_TASK BRIEF_: Images are to be excluded from the copy, and the records below reproduced word for word.

GIVEN RECORDS START

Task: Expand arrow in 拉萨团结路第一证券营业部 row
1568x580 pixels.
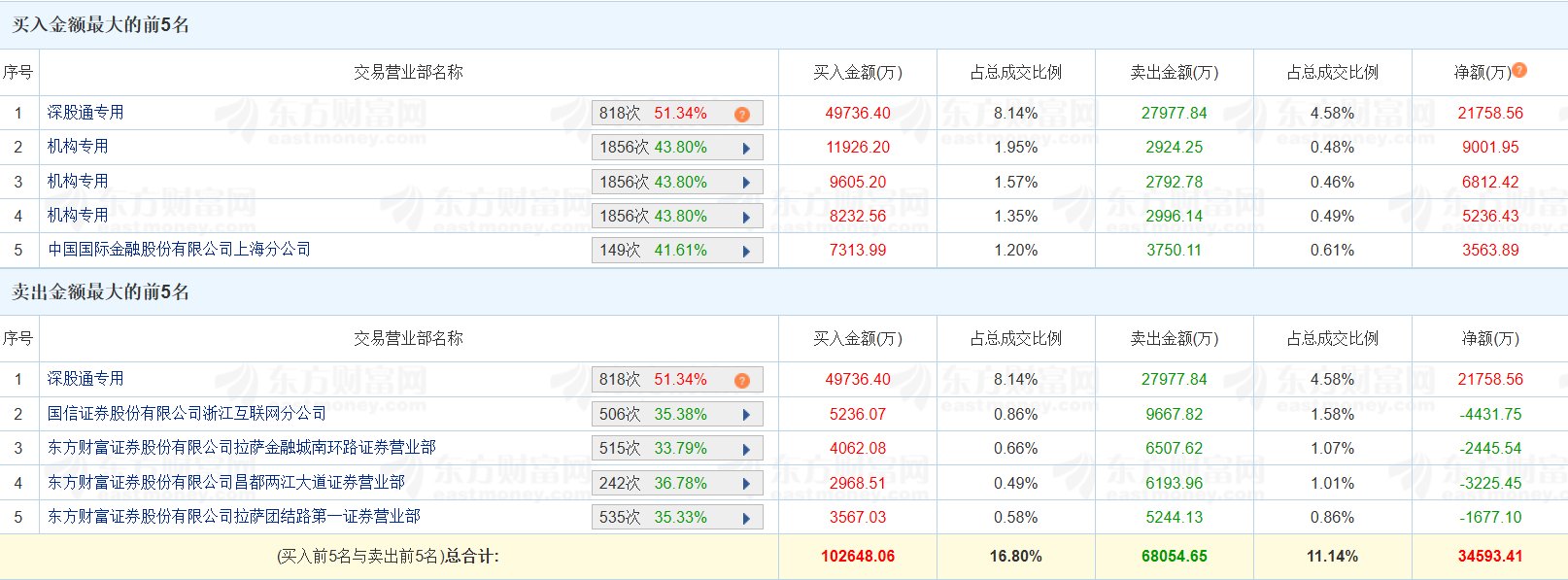Action: [x=746, y=518]
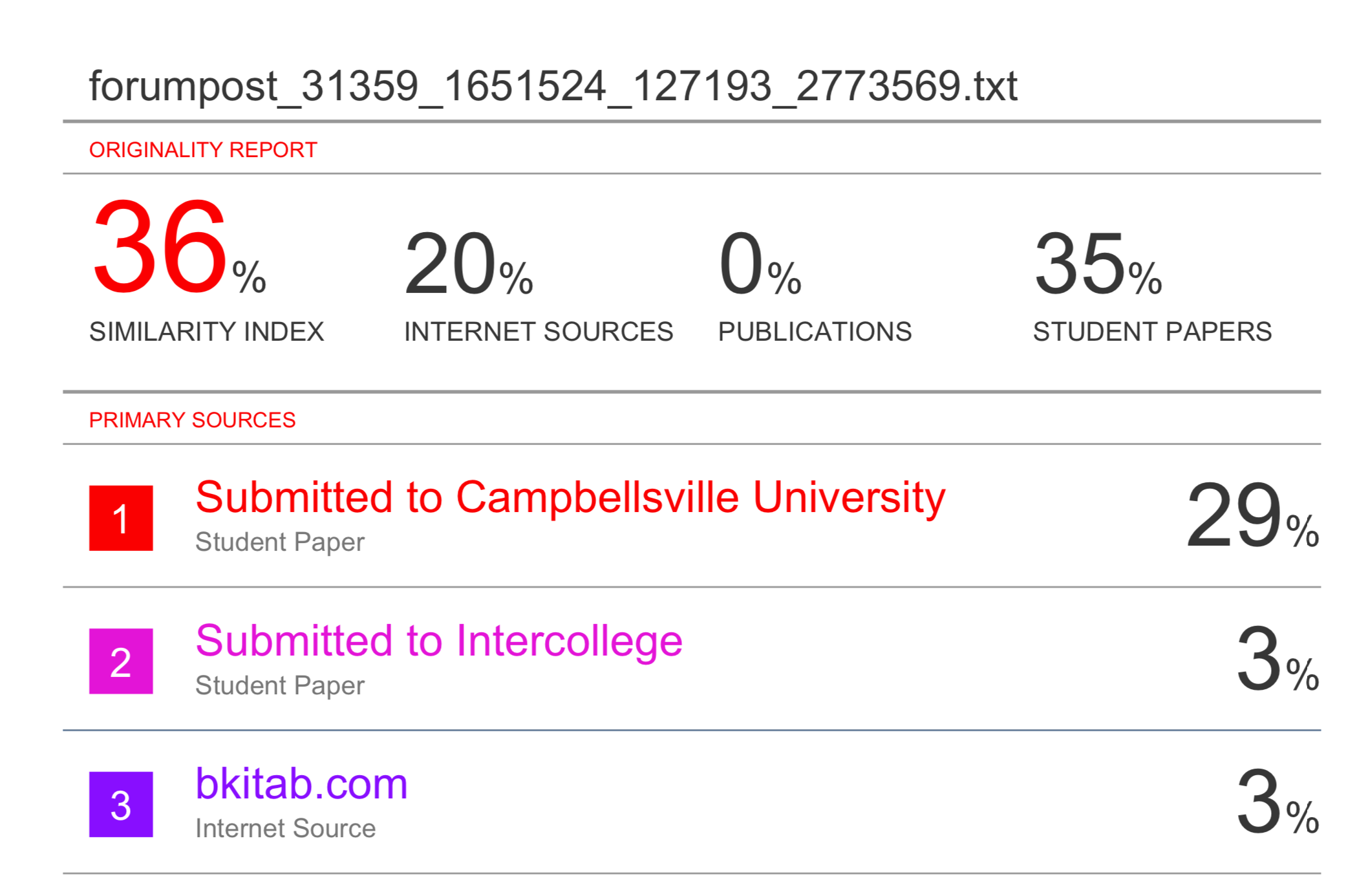Screen dimensions: 1368x896
Task: Click the magenta source number 2 badge
Action: 121,661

GIVEN RECORDS END

_YOUR SOLUTION_:
Task: Expand arrow in 拉萨团结路第一证券营业部 row
1568x580 pixels.
Action: [x=746, y=518]
Screen dimensions: 1368x896
Task: Click the magenta source number 2 badge
Action: 121,661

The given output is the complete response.